Come se non bastasse, a partire da alcuni anni i social media hanno cominciato ad affidarsi con sempre maggiore frequenza e sistematicità alle soluzioni tecnologiche automatizzate per l’analisi dei contenuti. Per quanto efficaci e produttivi si possa essere, nessun umano è in grado di reggere al ritmo sempre più frenetico di condivisione dei contenuti online, e l’unica soluzione plausibile per analizzarne il maggior numero possibile nel minor lasso di tempo è far fare questo lavoro alle macchine. Che ancor più degli operatori però, fanno fatica a interpretare contesti, sfumature e sottigliezze, finendo per segnalare e/o cancellare anche tanti materiali di fondamentale importanza storica, sociale e giuridica, assieme a tutti quelli effettivamente inappropriati.
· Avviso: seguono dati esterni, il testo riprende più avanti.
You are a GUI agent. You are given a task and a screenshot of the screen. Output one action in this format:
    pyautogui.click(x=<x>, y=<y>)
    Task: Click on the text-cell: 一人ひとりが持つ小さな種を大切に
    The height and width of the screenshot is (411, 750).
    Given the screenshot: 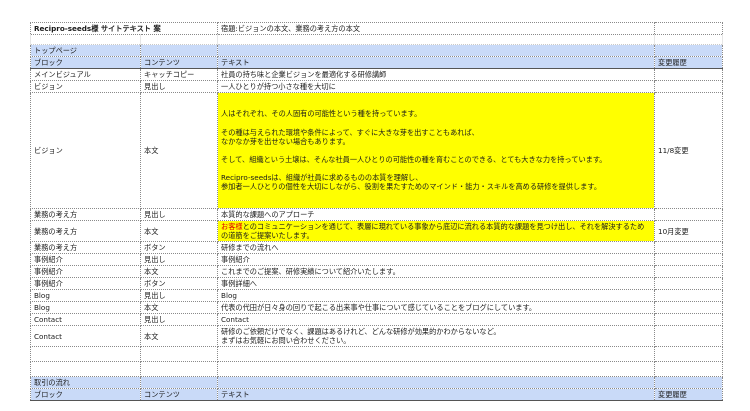 What is the action you would take?
    pyautogui.click(x=436, y=86)
    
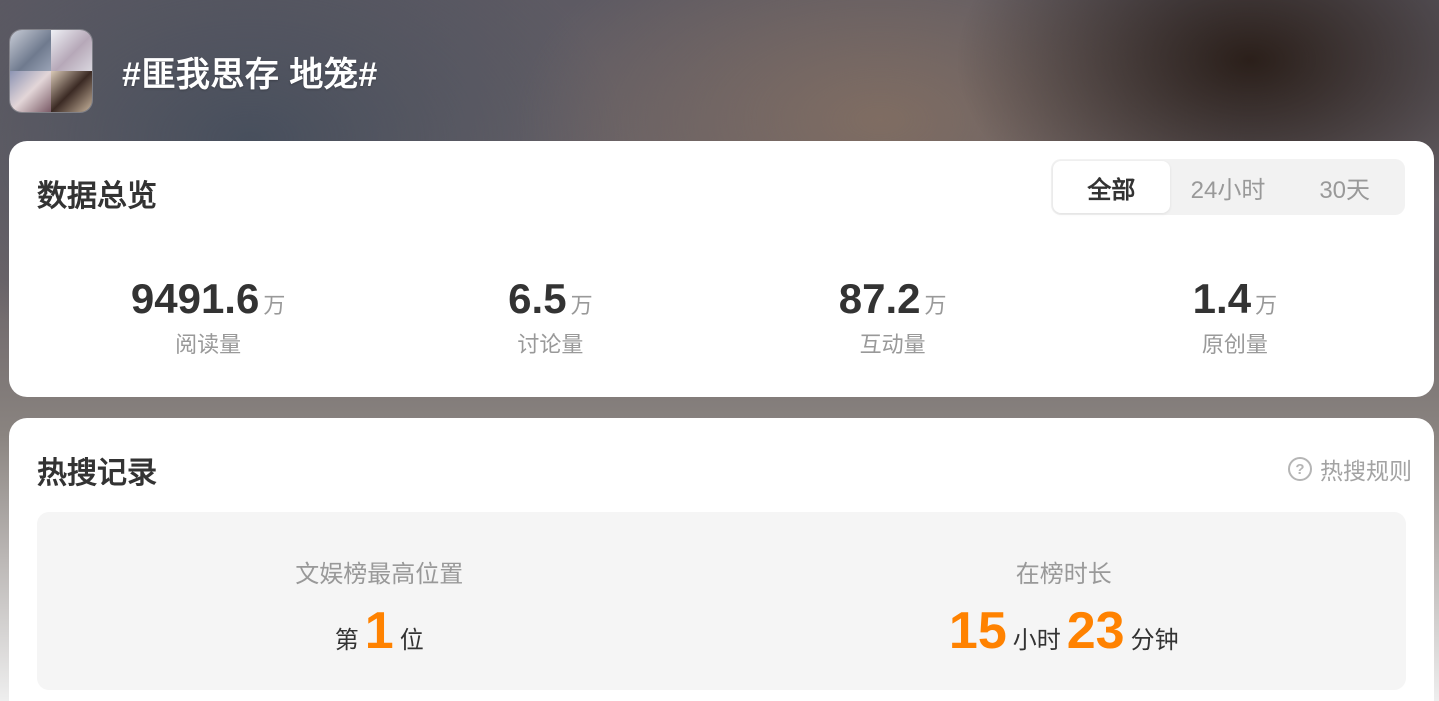 Image resolution: width=1439 pixels, height=701 pixels. Describe the element at coordinates (380, 601) in the screenshot. I see `highest-position: 文娱榜最高位置 第 1 位` at that location.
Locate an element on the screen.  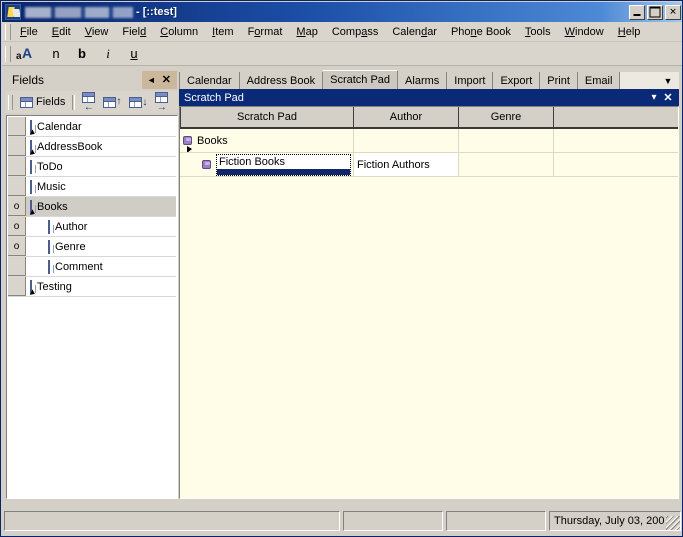
tab-alarms: Alarms is located at coordinates (423, 80).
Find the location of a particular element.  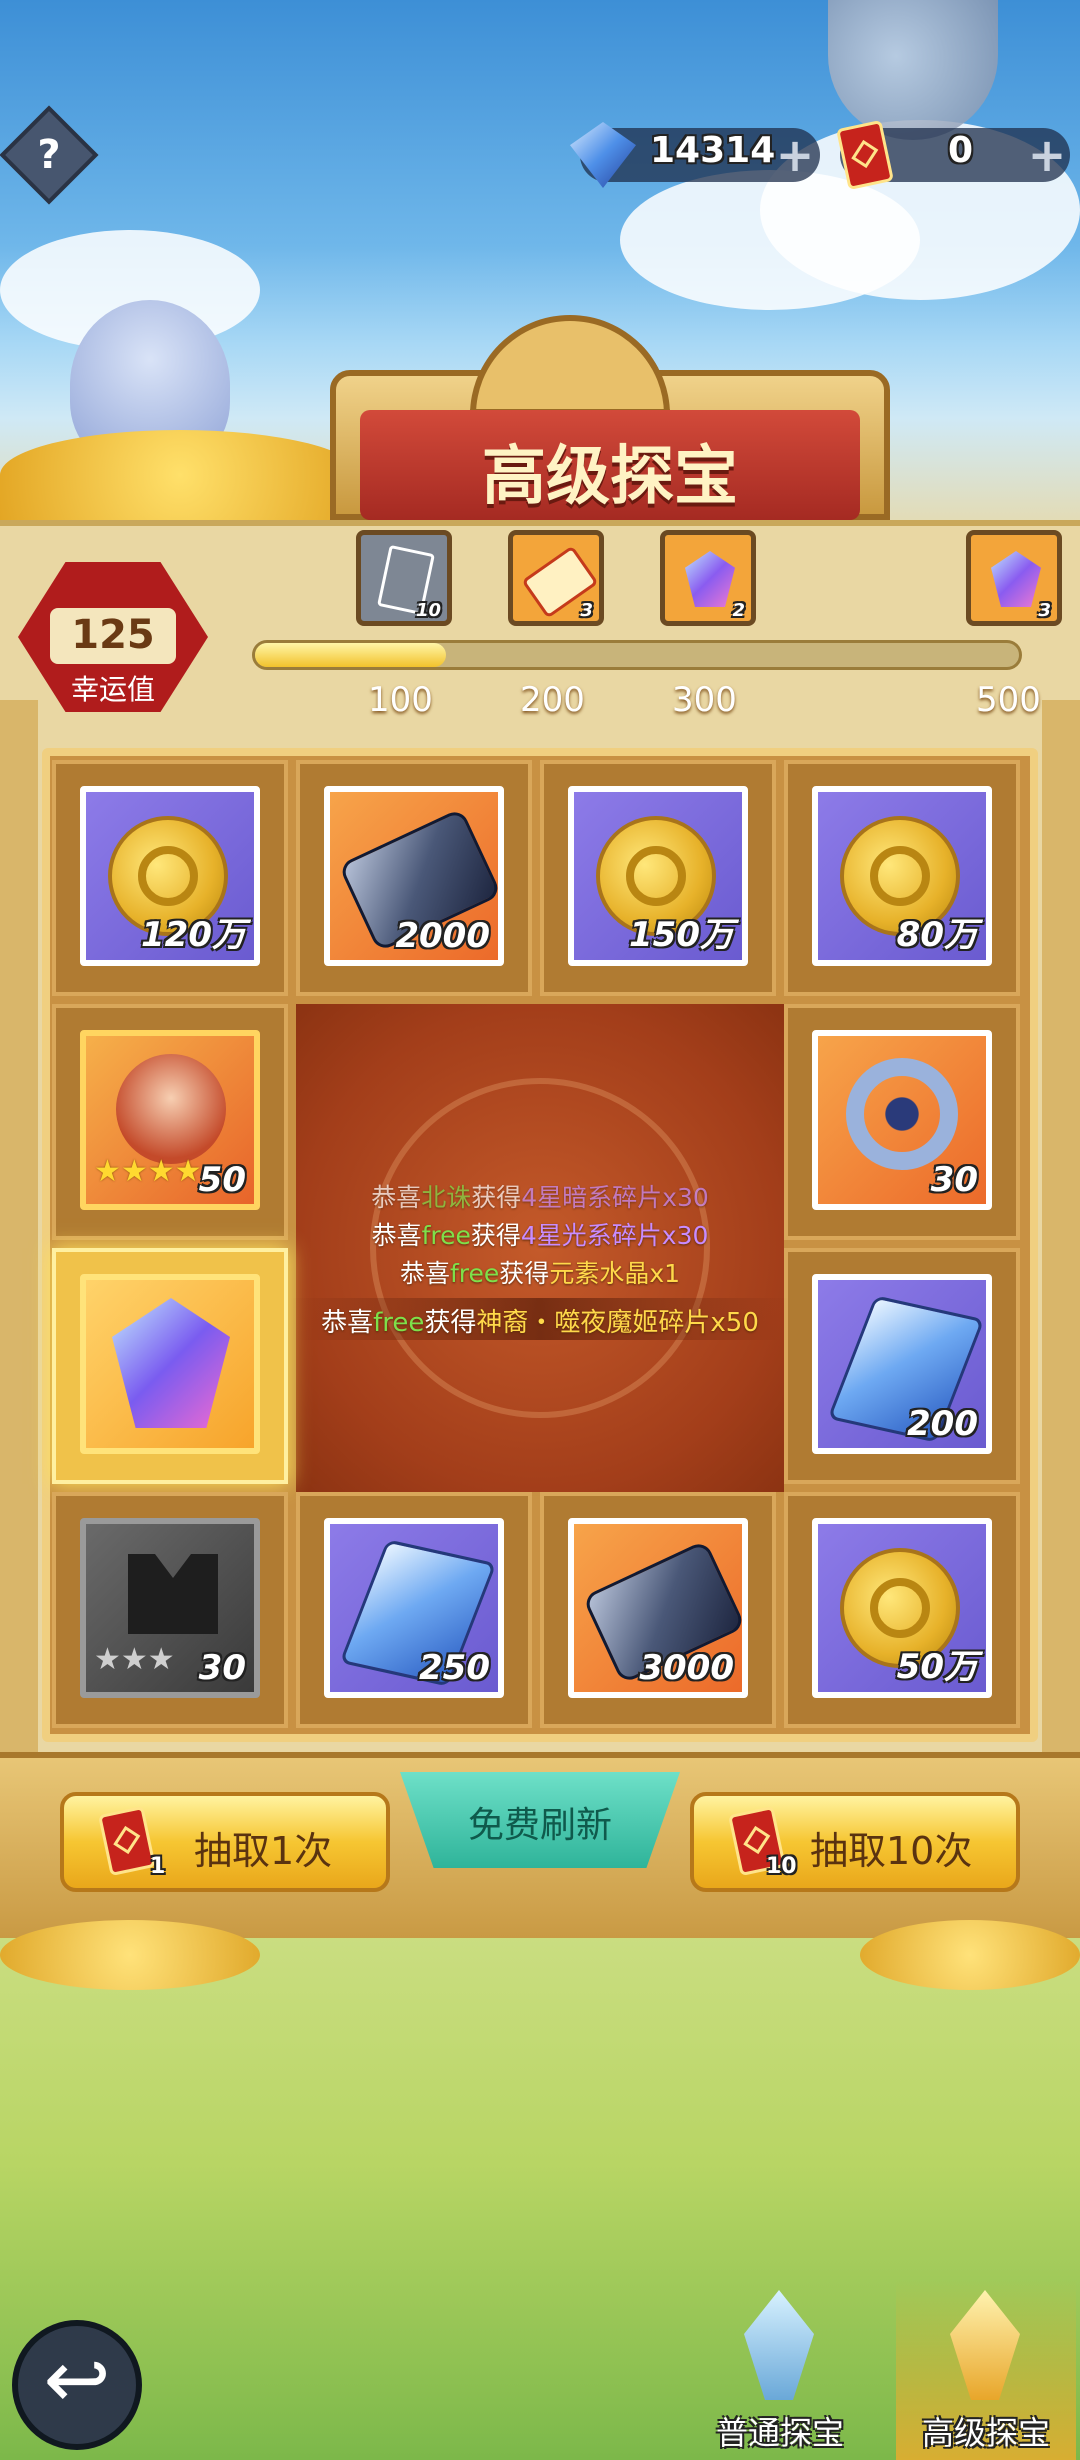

“Si creata un’arma a doppio taglio - argomenta Kayyali - e sempre più spesso contenuti di cruciale importanza per la difesa dei diritti umani finiscono per rimanere impigliati nella rete. Perché in ultima analisi i computer possono essere efficaci nell’individuare la violenza, ma non sono abbastanza sofisticati, o empatici, per capire se quella violenza è il contenuto di un video di propaganda dell’ISIS, o la documentazione di una violazione dei diritti umani”.
Un problema enorme, perché il rischio che si corre è di cancellare pezzi di cronaca e storia di fondamentale importanza, lasciando che crimini e altri episodi di violazione dei diritti umani restino non documentati e impuniti. Problema che le piattaforme social, almeno in parte, stanno cercando di arginare. Facebook ad esempio, ha di recente annunciato la creazione di un comitato di supervisione indipendente di esperti che dovranno operare a supporto dei moderatori dei contenuti interni all’azienda.
Soluzione che l’attivista siriano Al Khatib giudica un significativo passo in avanti, ma assolutamente non sufficiente nel momento in cui i colossi social sono diventati loro malgrado attori di fondamentale importanza sul terreno dei diritti umani. Per questo Al Khatib invoca altre misure, dall’assunzione di molti moderatori provenienti dai Paesi più turbolenti, che siano in grado di interpretare con la massima cognizione di causa i contenuti prodotti e condivisi nelle proprie aree di riferimento, alla definizione di un sistema che permetta a ricercatori e attivisti indipendenti come lo stesso Al Khatib di rivedere, ed eventualmente sconfessare le decisioni errate di rimozione dei contenuti prese dai moderatori.